Why China and Russia are obsessed with vast new war games

As the West fixates on US President Donald Trump, Brexit and other domestic crises, Chinese troops are to join their Russian counterparts for Moscow’s largest military exercises in more than three decades

By Peter Apps  /  Reuters

Wed, Sep 05, 2018 - Page 9

Coming six months after Beijing’s biggest-ever offshore naval drills, the joint war games are another reminder that military posturing is central to the world’s two most powerful authoritarian states. While neither likely desires or expects war with the US or its allies, Beijing and Moscow want to give every impression they are increasingly ready — and are relying on that message to dominate their neighborhoods and intimidate less powerful nearby nations.

The countries also have an unambiguous message for the Pentagon — that if war should come in eastern Europe or the South China Sea, the US would risk serious losses if it tried to intervene.

These landmark military exercises are part of a much wider picture of investment, development and weapons trials — even if the outcome has sometimes been mixed. According to reports, Russian forces are still attempting to recover a nuclear-powered cruise missile that failed on a test flight somewhere in the Arctic last year. Meanwhile, China is reported to have suffered its own significant increase in military aircraft crashes over the last two years, particularly in the South China Sea.

It is a stark sign of how much risk these countries are willing to take on in their quest for military power — arguably significantly more than the US or any of its European and Asian allies.

Russia’s September “Vostok” drills are to involve up to 300,000 troops, just as Moscow deploys its largest naval formation in several years to the Mediterranean.

As well as a naked warning to the US not to intervene with any further Russian action in Syria, they also likely act as domestic political messaging. Russian President Vladimir Putin’s poll numbers have been waning as of late, and military posturing could help his popularity. Chinese President Xi Jinping (習近平) has also increasingly embraced militaristic nationalism as he entrenches his power — but if war should actually come, the countries see themselves in rather different confrontations.

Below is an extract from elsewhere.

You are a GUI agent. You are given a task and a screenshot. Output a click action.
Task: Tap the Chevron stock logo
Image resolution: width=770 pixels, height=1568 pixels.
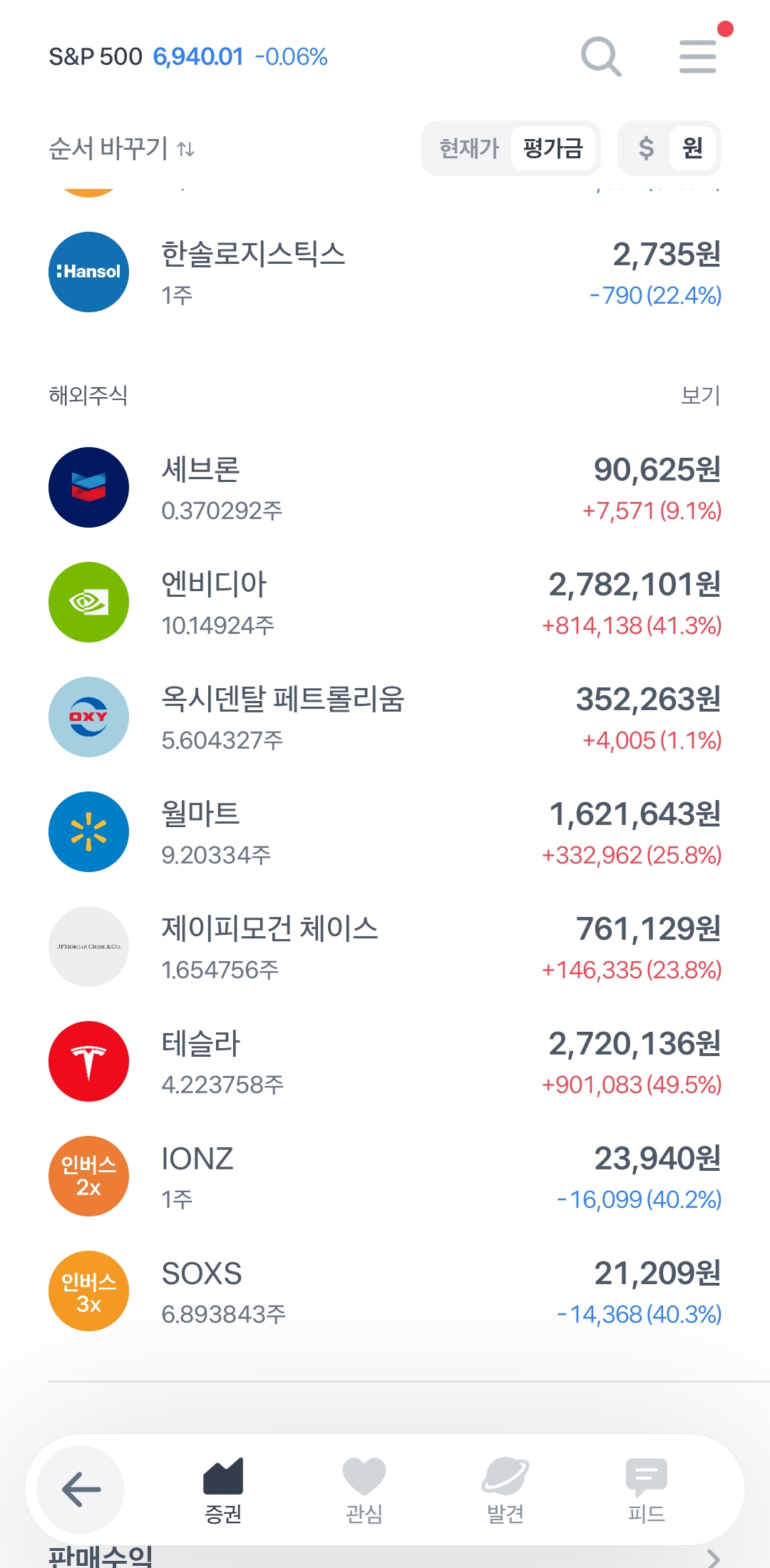pyautogui.click(x=88, y=487)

Russia sees future wars most likely taking place on land, a repeat of scaled-up versions of 2008 and post-2014 conflicts with neighbors Georgia and Ukraine, in which victory depends on deploying overwhelming military force within a few miles of Russian territory while keeping the US and other powerful Western states from intervening.

China sees its most likely wars taking place offshore, either over disputed territories in the South China Sea or Taiwan, but as with any territorial ambitions that Moscow might have in Europe, a victory by China would again depend on keeping US and other allied forces back and out of theater as much as possible for the duration of the war.

Much of the new technology that Moscow and Beijing are developing is designed with this goal in mind, particularly China’s missiles and submarines built explicitly for sinking US aircraft carriers.

However, new military purchases and deployments are also part of a much wider diplomatic and propaganda strategy. Russia has lobbied furiously against Georgia and Ukraine joining NATO, while those who watch Moscow’s social media and television feeds closely have said that it has also been attempting to undermine support for the Baltic states, NATO’s most Eastern members.

China has launched a savage diplomatic campaign this year to further isolate Taiwan, encouraging airlines and foreign governments to view it once again as part of China. In these attempts, neither country would have much success, but many believe that they plan to intensify their efforts in the months and years to come.

The US’ response, unsurprisingly, has been to do very much the same. In Europe, that has meant a dramatically stepped-up involvement in NATO exercises, particularly in countries that are most vulnerable to Russia, such as the Baltic states, Norway and Poland. US and allied warships and aircraft have continued to aggressively control disputed areas of the South China Sea, even as Beijing has dramatically increased its military presence in the area.

Clearly, that is something that infuriates Moscow and Beijing.

China has tried to exclude the US from regional military exercises that it wants to organize with other ASEAN members, while Russian media have repeatedly complained that NATO forces in Eastern Europe are themselves provocative and a threat to nearby Russian troops and territory. All this feeds into a rising tide of global distrust.

This year, the US disinvited China from taking part in its Rim of the Pacific naval drills, in part due to espionage fears, but also in protest against China’s growing South China Sea bellicosity.

For all their increasingly allied interest against the US, there are no signs that Russia and China particularly trust each other. Moscow has long feared Beijing might try to grab territory in its sparsely populated center, while Beijing has had its own worries about how Russia might use its military against it.

Indeed, some observers suspect one of the principal reasons that Moscow invited Beijing to take part in next month’s exercises is to keep Beijing from worrying that they might be a precursor to actual military action.

Where the truth lies is inevitably difficult to know, but the more energy and focus the world’s great powers put into extravagant war games, the greater the likelihood that they might find themselves in a real and perhaps uncontrollable conflict.

Peter Apps is Reuters global affairs columnist and founder and executive director of the think tank Project for Study of the 21st Century. The opinions expressed are his own.